How to export data, with examples for each type of export along with details on optional parameters and filters.
Export specifications
Data type | Annotation export formats | Project export | Model run export |
---|---|---|---|
Image | See export formats | See sample | See sample |
Video | See export formats | See sample | See sample |
Text | See export formats | See sample | See sample |
Geospatial | See export formats | See sample | See sample |
Documents | See export formats | See sample | Not supported yet |
Audio | See export formats | See sample | Not supported yet |
Conversational text | See export formats | See sample | Not supported yet |
DICOM | See export formats | See sample | Not supported yet |
HTML | See export formats | See sample | Not supported yet |
There are three ways to export data from Labelbox: export from Catalog, export from a labeling project, and export from a model run.
Required & optional fields
Below is the complete list of required and optional fields supported for exports.
Field | Description | Project export | Model run export | Catalog export |
---|---|---|---|---|
data_row | Contains the basic information of the data row: - id - row_data - global_key - data_row_details (optional, see below) | Always | Always | Always |
data_row_details | Contains additional details of the data row: - dataset_id - dataset_name - created_at - updated_at - last_activity_at - created_by | Optional | Optional | Optional |
media_attributes | See Media attributes | Optional | Optional | Optional |
attachments | See Attachments | Optional | Optional | Optional |
metadata_fields | See Metadata | Optional | Optional | Optional |
projects | Contains the ID of the project in which the data row was labeled. | Always | n/a | Optional |
<project_id> | Contains the following sections, which are expanded on below: - labels - project_details | Always | n/a | Optional |
labels | Contains a list of labels attached to this data row: - label_kind - version - id - annotations | Always | Always | Optional |
label_details | Contains details of each specific label: - created_at - updated_at - created_by - reviews | Optional | n/a | Optional |
performance_details | Contains label-specific performance details: - seconds_to_create - seconds_to_review - skipped - benchmark_reference_label - benchmark_score - consensus_score - consensus_label_count - consensus_labels | Optional | n/a | Optional |
project_details | Contains project-specific information about this data row: - ontology_id - task_id - task_name - batch_id - batch_name - workflow_status - priority - selected_label_id - consensus_expected_label_count - workflow_history | Optional | n/a | Optional |
experiments | Contains the ID of the model experiment(s) in which the data row was stored. | n/a | Always | Optional |
<model_experiment_id> | Contains the following sections, which are expanded on below: - name - runs | n/a | Always | Optional |
name | Name of the model. | n/a | Always | Optional |
runs | Contains the ID of the model run(s) in which the data row was stored. | n/a | Always | Optional |
<model_run_id> | Contains the following sections, which are expanded on below: - name - annotation_group_id - labels - predictions - split | n/a | Always | Optional |
name | Name of the model run. | n/a | Always | Optional |
run_data_row_id | Model run data row ID, similar to data_row_id but in a model run's context. | n/a | Always | Optional |
labels | Contains a list of the ground truth labels attached to this data row and included in this model run: - label_kind - version - id - annotations | n/a | Always | Always |
predictions | Contains a list of predictions attached to this data row and included in this model run: - label_kind - version - id - annotations | n/a | Optional | Optional |
split | Contains the split the data row belongs to (either Training , Validation , or Test ). | n/a | Optional | Optional |
Optional parameters and filters
Parameters
When you export data rows from a project, a model run, or Catalog, you can set parameters to include optional fields in the exports. The table below expresses the parameters that are available for each type of export.
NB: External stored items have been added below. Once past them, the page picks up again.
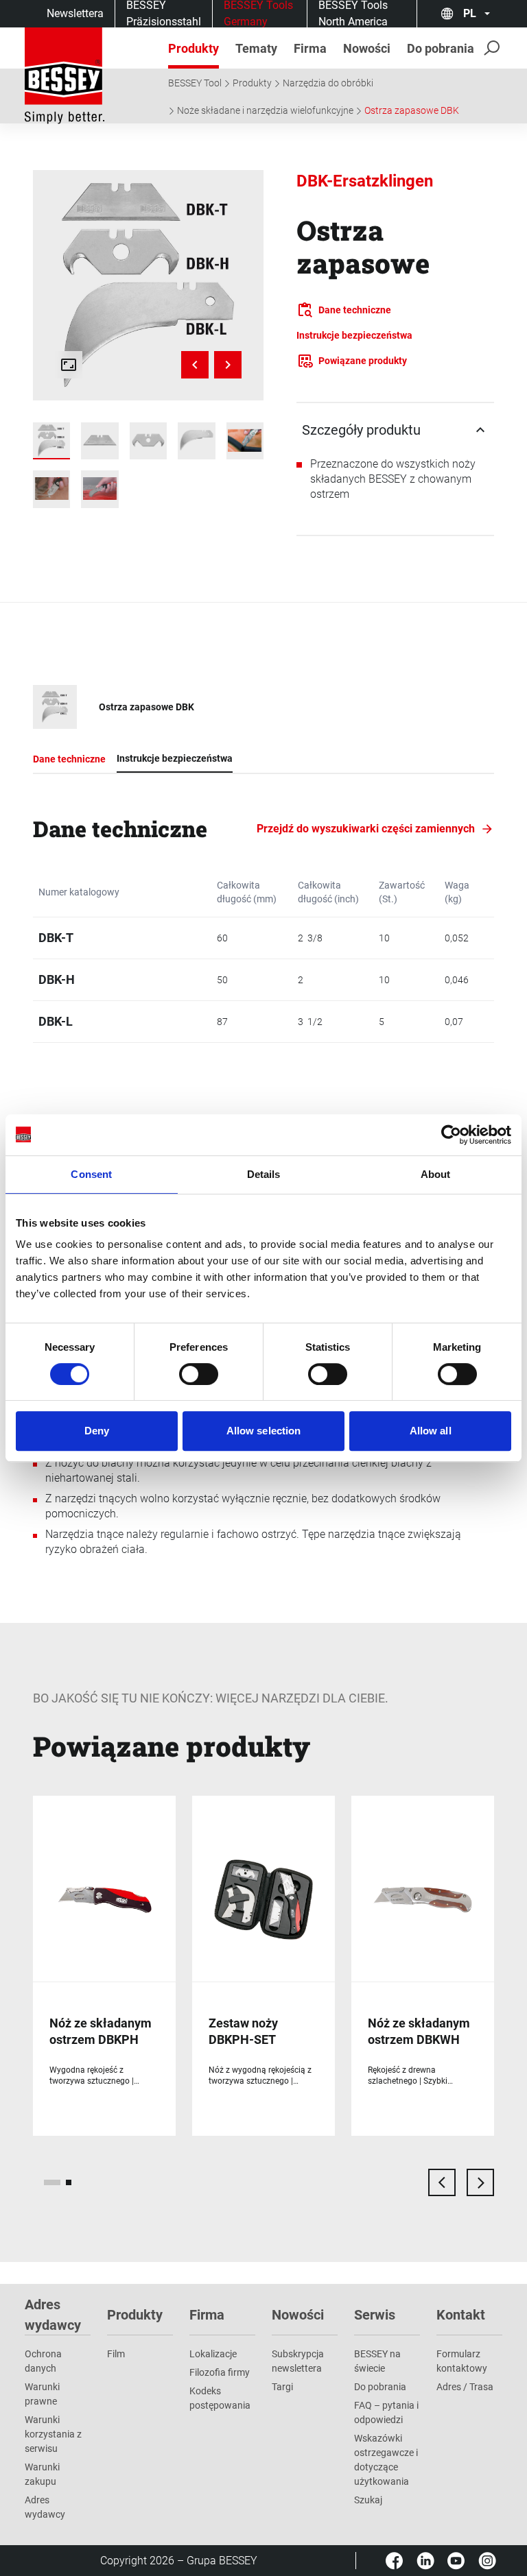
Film (116, 2353)
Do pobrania (380, 2386)
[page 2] (68, 2182)
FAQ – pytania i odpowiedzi (386, 2412)
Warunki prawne (42, 2394)
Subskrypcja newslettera (298, 2361)
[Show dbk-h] (148, 440)
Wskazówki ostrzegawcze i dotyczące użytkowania (386, 2460)
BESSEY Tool (195, 82)
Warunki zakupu (42, 2474)
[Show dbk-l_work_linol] (99, 488)
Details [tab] (264, 1174)
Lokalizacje (213, 2353)
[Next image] (228, 364)
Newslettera (75, 13)
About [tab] (436, 1174)
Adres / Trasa (464, 2386)
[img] (148, 285)
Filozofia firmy (219, 2372)
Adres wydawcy (45, 2507)
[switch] (198, 1374)
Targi (282, 2386)
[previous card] (442, 2182)
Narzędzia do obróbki (328, 82)
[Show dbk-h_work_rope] (51, 488)
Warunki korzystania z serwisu (53, 2434)
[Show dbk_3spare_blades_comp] (51, 440)
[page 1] (52, 2182)
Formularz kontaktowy (461, 2361)
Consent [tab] (91, 1174)
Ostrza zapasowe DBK (411, 110)
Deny (96, 1430)
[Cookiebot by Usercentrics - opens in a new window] (451, 1134)
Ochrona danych (43, 2361)
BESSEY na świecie (377, 2361)
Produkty (252, 82)
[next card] (480, 2182)
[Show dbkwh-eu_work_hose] (245, 440)
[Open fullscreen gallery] (68, 364)
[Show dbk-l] (196, 440)
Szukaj (368, 2499)
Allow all (431, 1430)
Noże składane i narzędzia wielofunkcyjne (265, 110)
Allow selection (263, 1430)
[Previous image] (195, 364)
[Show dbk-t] (99, 440)
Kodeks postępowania (219, 2398)
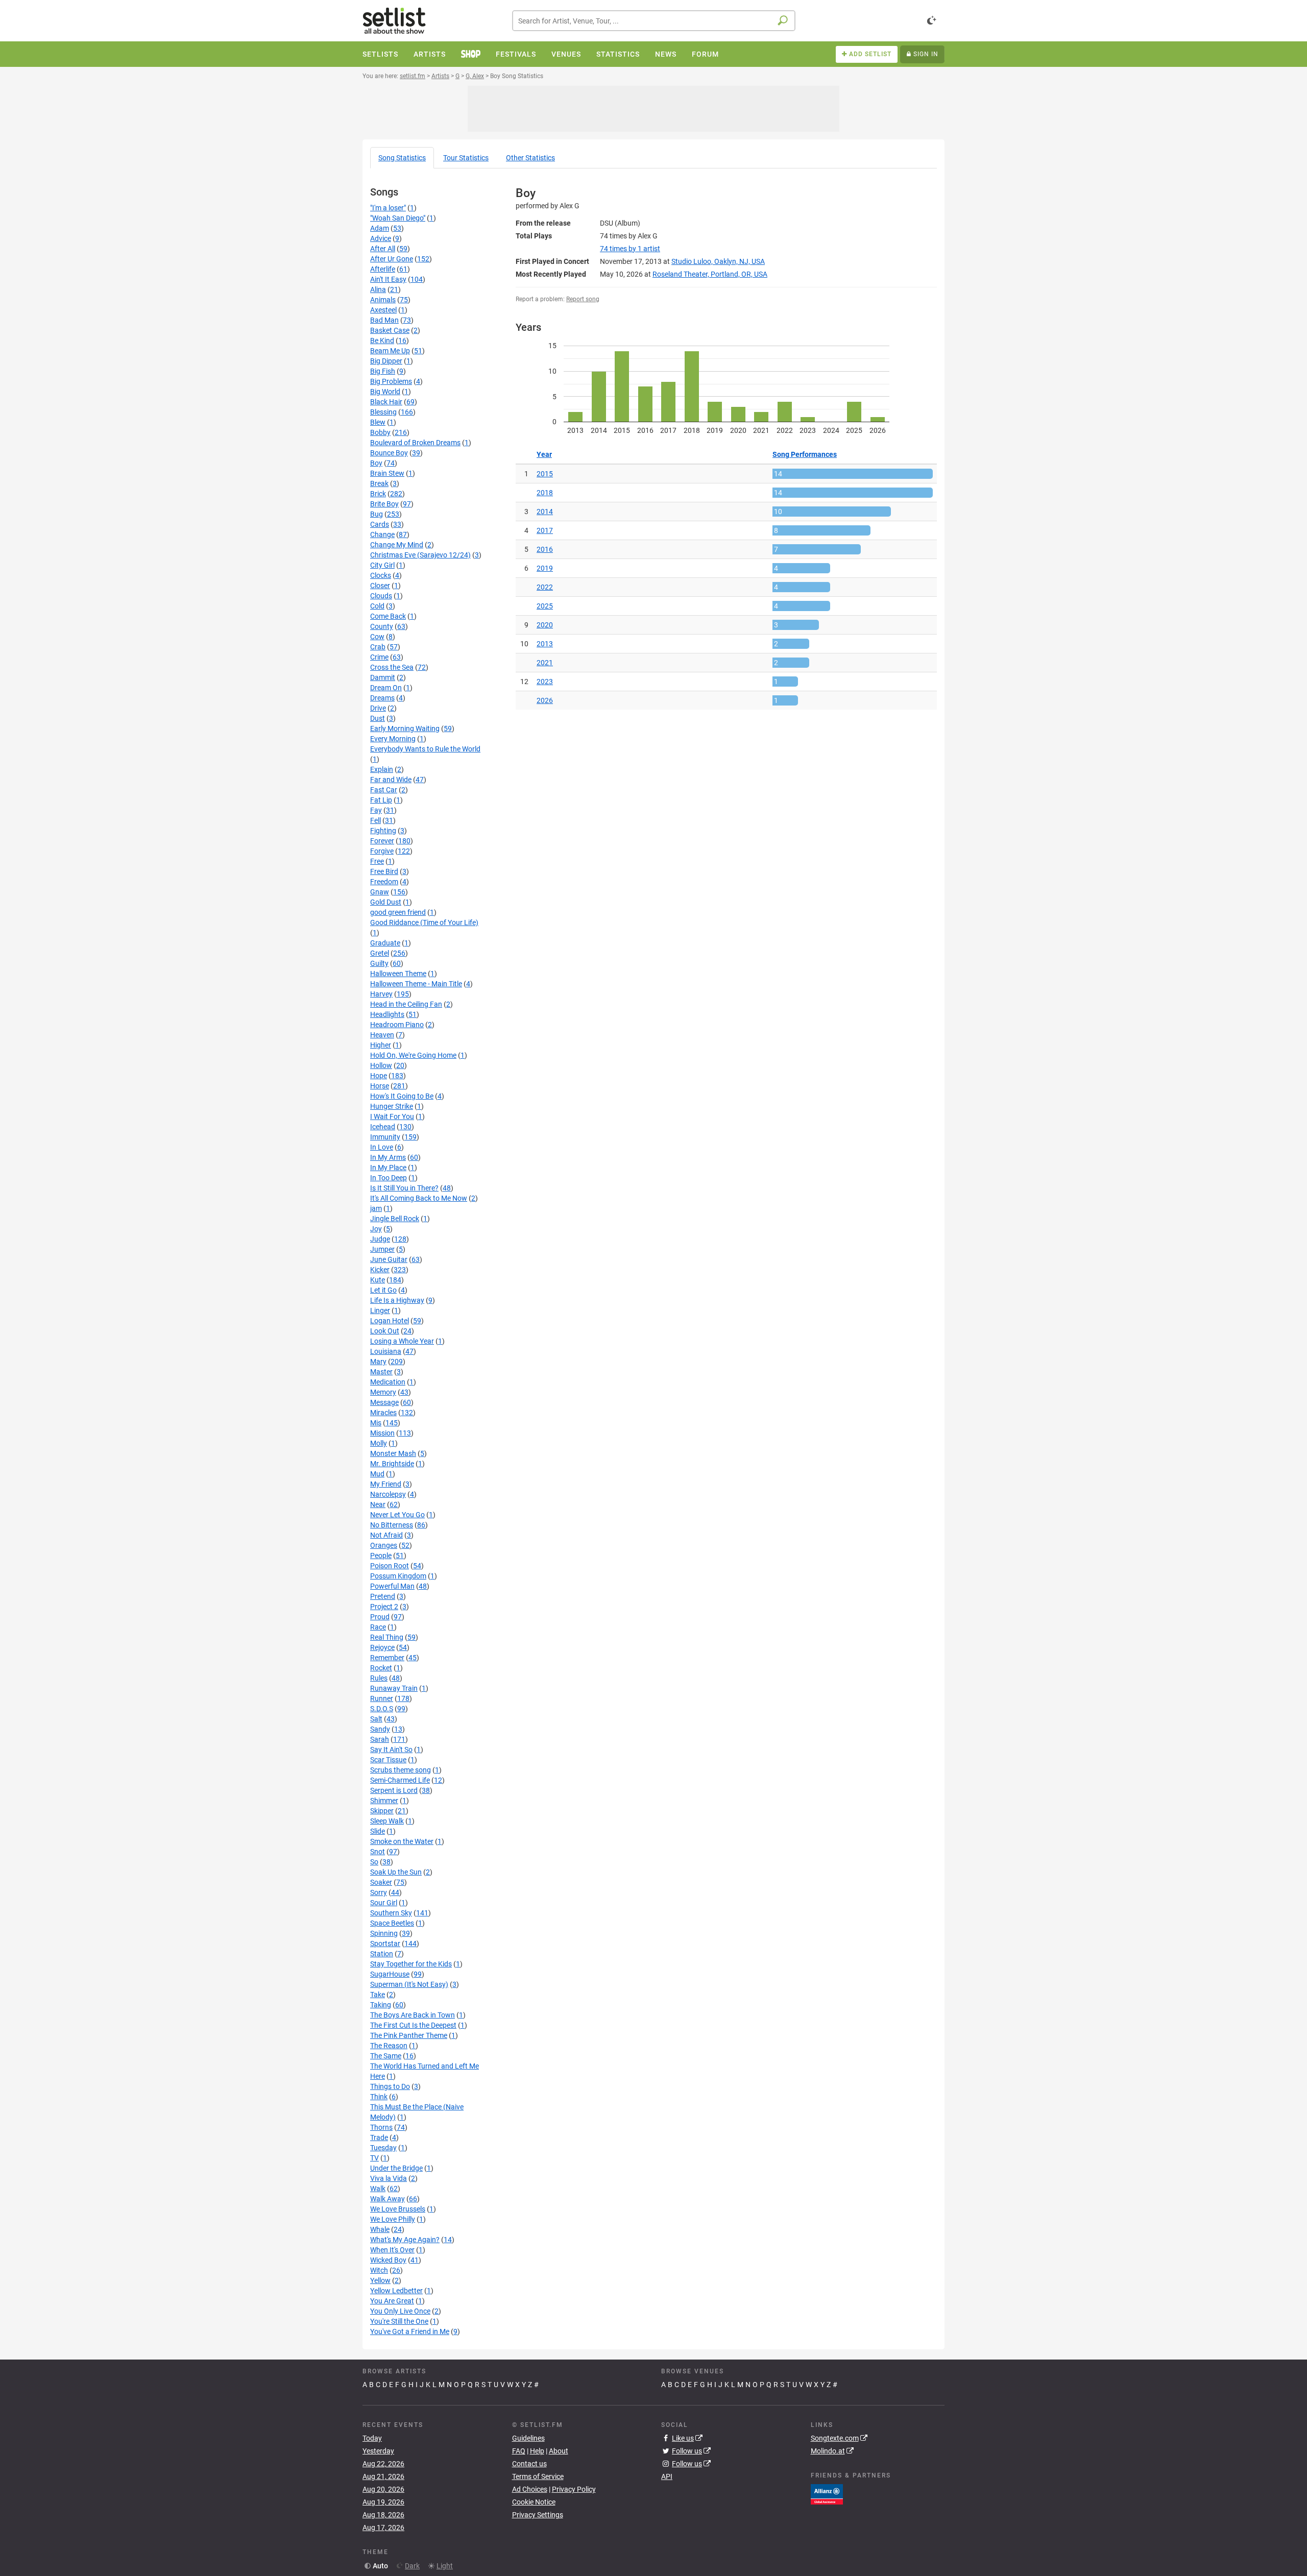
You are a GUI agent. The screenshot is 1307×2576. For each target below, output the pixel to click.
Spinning (384, 1933)
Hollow (381, 1065)
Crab (377, 647)
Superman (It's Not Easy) (409, 1984)
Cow (377, 637)
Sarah (379, 1739)
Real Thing (386, 1637)
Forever (382, 841)
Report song (582, 299)
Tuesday (383, 2148)
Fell (375, 820)
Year (544, 454)
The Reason (388, 2046)
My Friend (385, 1484)
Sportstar (385, 1943)
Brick (378, 494)
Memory (383, 1392)
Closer (380, 585)
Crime (379, 657)
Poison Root (389, 1566)
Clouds (381, 596)
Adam (379, 228)
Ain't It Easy (388, 279)
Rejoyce (382, 1647)
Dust (377, 718)
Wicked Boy (388, 2260)
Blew (377, 422)
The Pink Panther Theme (408, 2035)
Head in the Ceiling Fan (406, 1004)
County (381, 626)
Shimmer (384, 1800)
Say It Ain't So (391, 1749)
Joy (376, 1229)
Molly (378, 1443)
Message (384, 1402)
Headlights (387, 1014)
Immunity (385, 1137)
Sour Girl (383, 1903)
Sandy (380, 1729)
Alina (378, 289)
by (630, 249)
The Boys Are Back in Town (412, 2015)
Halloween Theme (398, 973)
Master (381, 1372)
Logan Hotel (389, 1321)
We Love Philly (392, 2219)
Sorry (378, 1892)
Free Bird (384, 871)
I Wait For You (392, 1116)
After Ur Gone (391, 259)
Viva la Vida (388, 2178)
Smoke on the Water (401, 1841)
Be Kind (382, 340)
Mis (375, 1423)
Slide (377, 1831)
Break (379, 483)
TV (374, 2158)
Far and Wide (391, 779)
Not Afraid (386, 1535)
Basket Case (389, 330)
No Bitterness (391, 1525)
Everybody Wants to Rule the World (425, 749)
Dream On (386, 688)
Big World (385, 391)
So (374, 1862)
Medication (387, 1382)
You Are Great (392, 2301)
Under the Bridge (396, 2168)
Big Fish (382, 371)
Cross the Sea (392, 667)
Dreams (382, 698)
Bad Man (384, 320)
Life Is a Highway (397, 1300)
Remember (387, 1658)
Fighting (383, 831)
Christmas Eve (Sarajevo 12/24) (420, 555)
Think (379, 2097)
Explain (381, 769)
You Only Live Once (400, 2311)
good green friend (398, 912)
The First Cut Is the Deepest (413, 2025)
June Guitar (388, 1259)
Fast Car (383, 790)
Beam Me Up (390, 351)
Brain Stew (387, 473)
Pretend (382, 1596)
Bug (376, 514)
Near (377, 1504)
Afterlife (382, 269)
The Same (385, 2056)
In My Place (388, 1167)
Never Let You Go (397, 1515)
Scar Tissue (388, 1760)
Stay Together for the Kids (411, 1964)
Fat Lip (381, 800)
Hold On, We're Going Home (413, 1055)
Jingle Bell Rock (394, 1218)
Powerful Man (392, 1586)
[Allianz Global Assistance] (827, 2493)
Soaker (381, 1882)
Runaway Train (394, 1688)
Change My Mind (396, 545)
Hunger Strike (391, 1106)
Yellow (380, 2280)
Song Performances (804, 454)
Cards (379, 524)
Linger (380, 1310)
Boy (376, 463)
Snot (377, 1852)
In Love (381, 1147)
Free (377, 861)
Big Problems (391, 381)
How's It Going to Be (401, 1096)
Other (530, 158)
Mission (382, 1433)
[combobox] (653, 20)
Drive (378, 708)
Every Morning (393, 739)
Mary (378, 1361)
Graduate (385, 943)
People (381, 1555)
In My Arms (388, 1157)
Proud (380, 1617)
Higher (380, 1045)
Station (381, 1954)
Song (402, 158)
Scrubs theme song (400, 1770)
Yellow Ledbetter (396, 2291)
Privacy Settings (537, 2515)
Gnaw (379, 892)
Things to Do (390, 2086)
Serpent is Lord (394, 1790)
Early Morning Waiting (405, 728)
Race (378, 1627)
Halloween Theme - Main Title (416, 984)
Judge (380, 1239)
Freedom (384, 882)
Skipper (382, 1811)
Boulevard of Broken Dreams (415, 443)
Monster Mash (393, 1453)
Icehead (382, 1127)
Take (377, 1994)
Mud (377, 1474)
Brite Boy (384, 504)
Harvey (381, 994)
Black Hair (386, 402)
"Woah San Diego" (397, 218)
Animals (383, 300)
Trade (379, 2137)
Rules (379, 1678)
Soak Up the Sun (396, 1872)
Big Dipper (386, 361)
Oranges (383, 1545)
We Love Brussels (397, 2209)
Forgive (382, 851)
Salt (376, 1719)
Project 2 (384, 1606)
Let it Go (383, 1290)
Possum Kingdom (398, 1576)
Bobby (380, 432)
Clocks (380, 575)
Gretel (379, 953)
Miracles (383, 1412)
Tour (466, 158)
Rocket (381, 1668)
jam (376, 1208)
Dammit (382, 677)
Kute (377, 1280)
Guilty (379, 963)
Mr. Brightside (392, 1464)
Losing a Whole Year (402, 1341)
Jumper (382, 1249)
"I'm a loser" (388, 208)
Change (382, 534)
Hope (378, 1076)
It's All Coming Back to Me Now (418, 1198)
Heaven (382, 1035)
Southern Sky (391, 1913)
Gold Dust (385, 902)
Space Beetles (392, 1923)
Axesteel (383, 310)
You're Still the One (399, 2321)
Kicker (380, 1270)
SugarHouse (389, 1974)
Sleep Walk (387, 1821)
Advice (380, 238)
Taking (380, 2005)
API (666, 2476)
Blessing (383, 412)
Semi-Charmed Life (400, 1780)
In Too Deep (388, 1178)
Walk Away (387, 2199)
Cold (377, 606)
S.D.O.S (381, 1709)
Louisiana (385, 1351)
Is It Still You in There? (404, 1188)
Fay (376, 810)
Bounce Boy (389, 453)
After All (382, 249)
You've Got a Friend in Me (409, 2331)
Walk (377, 2188)
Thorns (381, 2127)
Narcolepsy (388, 1494)
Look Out (384, 1331)
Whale (380, 2229)
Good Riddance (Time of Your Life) (424, 922)
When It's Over (392, 2250)
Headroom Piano (397, 1024)
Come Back (388, 616)
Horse (379, 1086)
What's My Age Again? (405, 2239)
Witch (379, 2270)
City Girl (382, 565)
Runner (381, 1698)
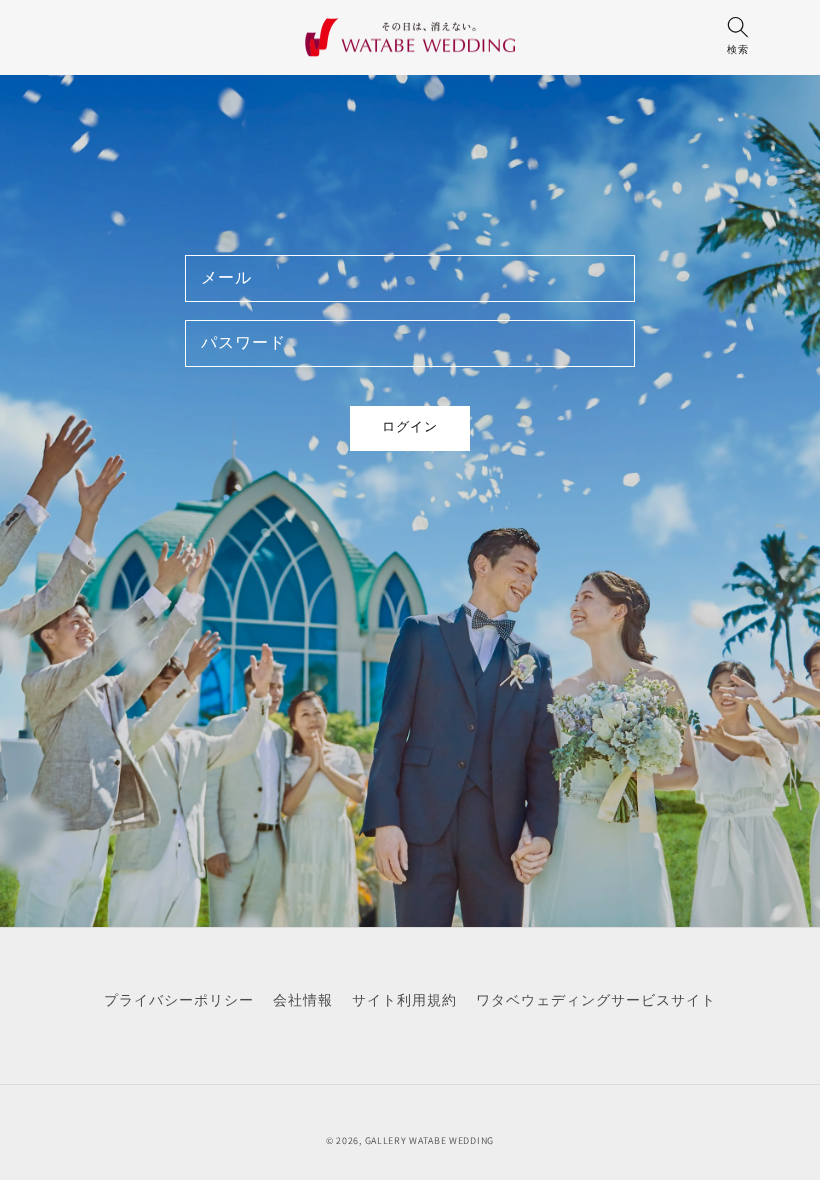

Parameter | Project export | Model run export | Dataset export (Catalog) | Slice export (Catalog) |
---|---|---|---|---|
attachments | ✔ | ✔ | ✔ | ✔ |
metadata_fields | ✔ | ✔ | ✔ | ✔ |
data_row_details | ✔ | ✔ | ✔ | ✔ |
project_details | ✔ | - | ✔ | ✔ |
label_details | ✔ | - | ✔ | ✔ |
performance_details | ✔ | - | ✔ | ✔ |
interpolated_frames | ✔ | ✔ | ✔ | ✔ |
predictions | - | ✔ | - | - |
project_ids | - | - | ✔ | ✔ |
model_run_ids | - | - | ✔ | ✔ |
For explanations of each field and subfield, see Export v2 glossary. For a detailed explanation of the project_ids
and model_run_ids
parameters, see Export data rows from Catalog below.
To learn how to apply these filters, see the below sections specific to each export type.
Filters
You can use filters to select a subset of data rows to export. The table below contains the filters that are supported for each type of export. You can apply multiple supported filters to the same export. Combinations of filters apply AND
operator logic.
Filter | Project export | Model run export | Dataset export (Catalog) | Slice export (Catalog) |
---|---|---|---|---|
last_activity_at | ✔ | - | ✔ | - |
label_created_at | ✔ | - | ✔ | - |
workflow_status | ✔ | - | - | - |
global_keys | ✔ | - | ✔ | - |
data_row_ids | ✔ | - | ✔ | - |
The last_activity_at
and label_created_at
filters take the structure of [<start_date>, <end_date>]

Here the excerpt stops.